C'era una volta Dj Quik e la Golden Age dell'hip hop statunitense. C'erano l'attitudine HC newyorkese e lo spirito rilassato e smooth di L.A., le scintille col morto tra East e West Coast e le guerre fraticide tra Crips e Bloods. C'era per l'appunto la carriera ventennale di un produttore/rapper/beatmaker nato e cresciuto a Compton tra più rispettati della costa ovest: una specie di Dr. Dre in miniatura.

La novità è che Dj Quik, all'anagrafe David Marvin Blake, è ancora qui e ha pure un sacco di cose da dire. A dimostrarlo c'è The Book Of David, album licenziato dalla sua Mad Science in questo 2011 segnato dal'omologazione del crunk lilwayniano, dal noioso hipster-hop di Tyler The Creator o dalla compravendita dell'anima di giganti come Snoop Dogg (di cui Blake mixò nel 2007 l'album Ego Trippin) da parte dell’euroconvertitore David Guetta. A dispetto di tutto ciò, Quik ci regala una boccata d'aria e una colonna sonora perfetta per quest'estate insolitamente fresca e conciliante.

E' chiaro fin da subito con Fire & Brimstone in cui si rispolvera la tipica inventiva ritmica dell'hip hop con la h maiuscola; poi in ordine sparso Luv Of My Life, Ghetto Rendezvous, Flow For Sale o la troutmaniana So Compton, tutte figlie del bay area sound, impregnate di devozione funkadelica a cavallo tra hip house, G-funk ed un sacco di losangelini (Gift, Kurupt BlaKKaz). Le liriche sono quelle di uno che ha vissuto tutto sulla propria pelle senza nessun compiacimento del passato gangsta. In questo senso Killer Dope possiede il ritornello/manifesto con il refrain "the street never changes, only faces do", come a dire che il ghetto-meccanismo è sempre lo stesso: cambiano solo le facce delle persone che scompaiono sotto i colpi di Glock.

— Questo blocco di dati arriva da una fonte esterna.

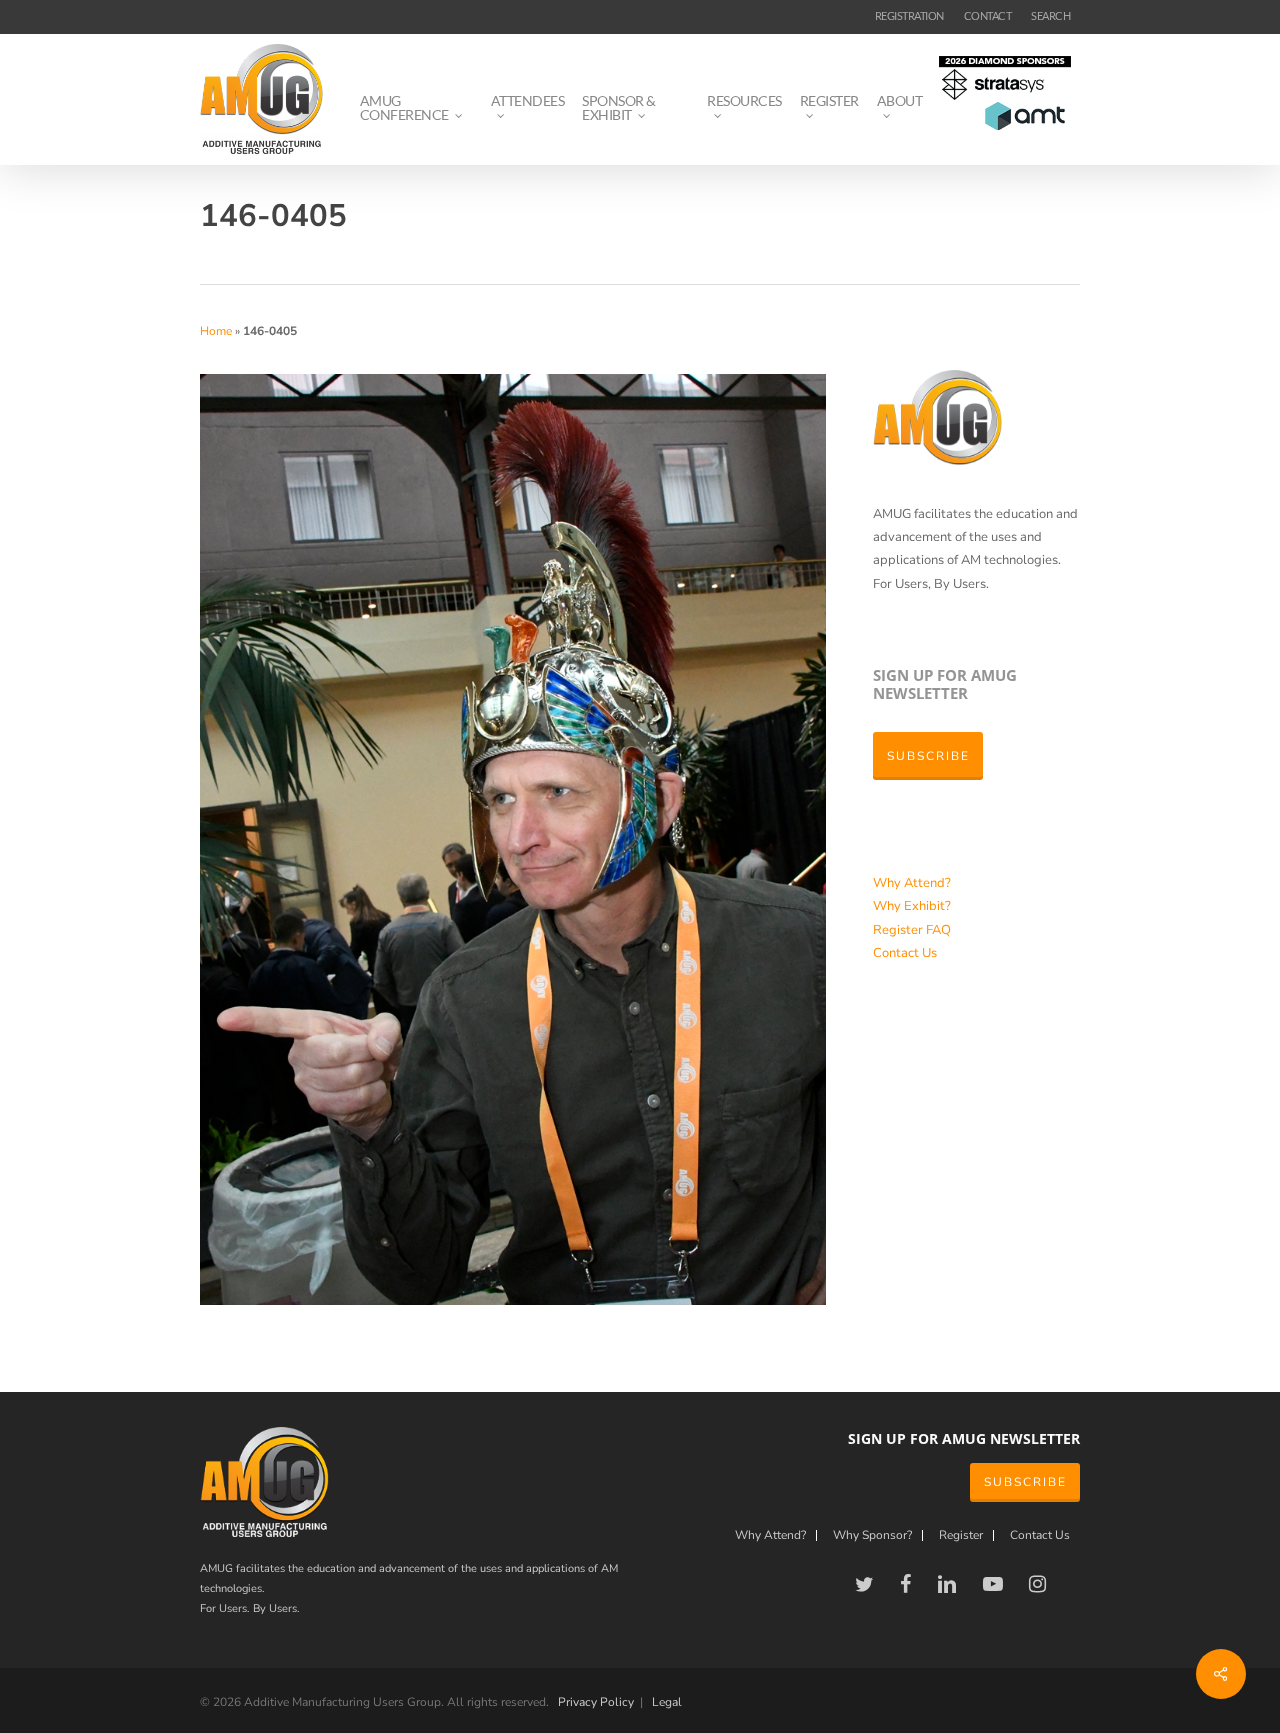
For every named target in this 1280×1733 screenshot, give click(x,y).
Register (899, 930)
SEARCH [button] (1050, 15)
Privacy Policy (596, 1702)
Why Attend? (912, 883)
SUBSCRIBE (1025, 1482)
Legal (667, 1702)
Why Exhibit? (912, 906)
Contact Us (905, 953)
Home (216, 331)
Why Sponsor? (872, 1535)
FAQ (938, 930)
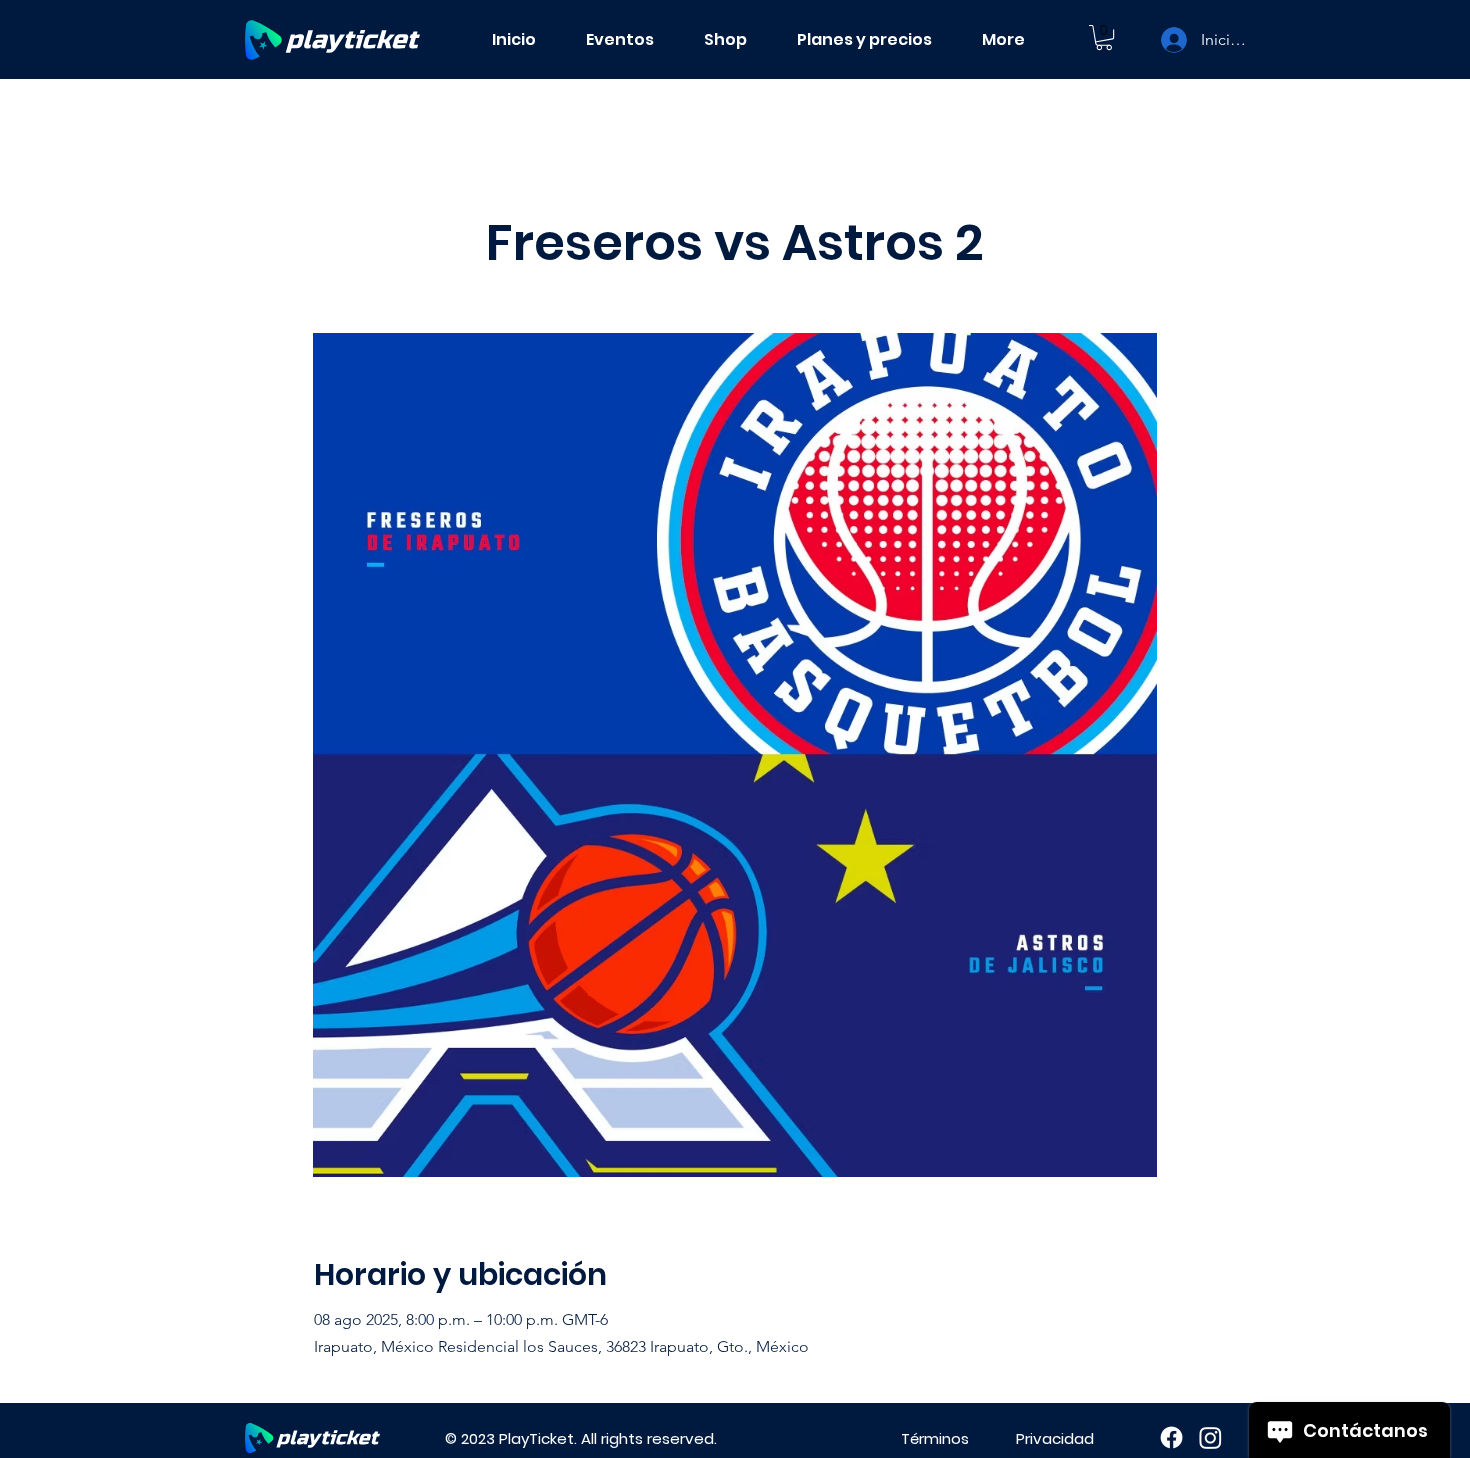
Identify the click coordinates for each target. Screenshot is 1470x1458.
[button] (1104, 37)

Non mancano poi i numeri r'n’b (Do Today, Real Women, Hydromatic, Time Stands Still), sempre pregevoli e sempre ben interpretati dai feat. di Jon B. o Dwele: miele e classe. Qua e là ricompare pure l'ultrabeat lirico (rubato dall'anticoniano Dose One) di Bizzy Bone direttamente dai defunti Bone Thugs-n-Harmony. A proposito di grandi ritorni, in Boogie Till You Conk Out, è proprio lo scambio di battute sul microfono tra una pietra miliare come Ice Cube e lo stesso Quik a restituirci il commovente momento verità di questo disco: "Quik you are a Genius!" "No… you are a genius!" "Ok… I'm a genius! hahahhaha..". Modestia e consapevolezza in un solo colpo.

Per concludere, non pensiate che questo sia un disco per nostalgici. TBOD è piuttosto un lavoro che fa venire la nostalgia di un tempo in cui fare hip hop era anche un modo per tramandare la musica del passato direttamente nel futuro (dov'è finita la cultura del diggin'?) e non semplicemente un modo per espandere l'ego ed il portafoglio di qualche rapper con sindromi depressive. Bel colpo vecchio!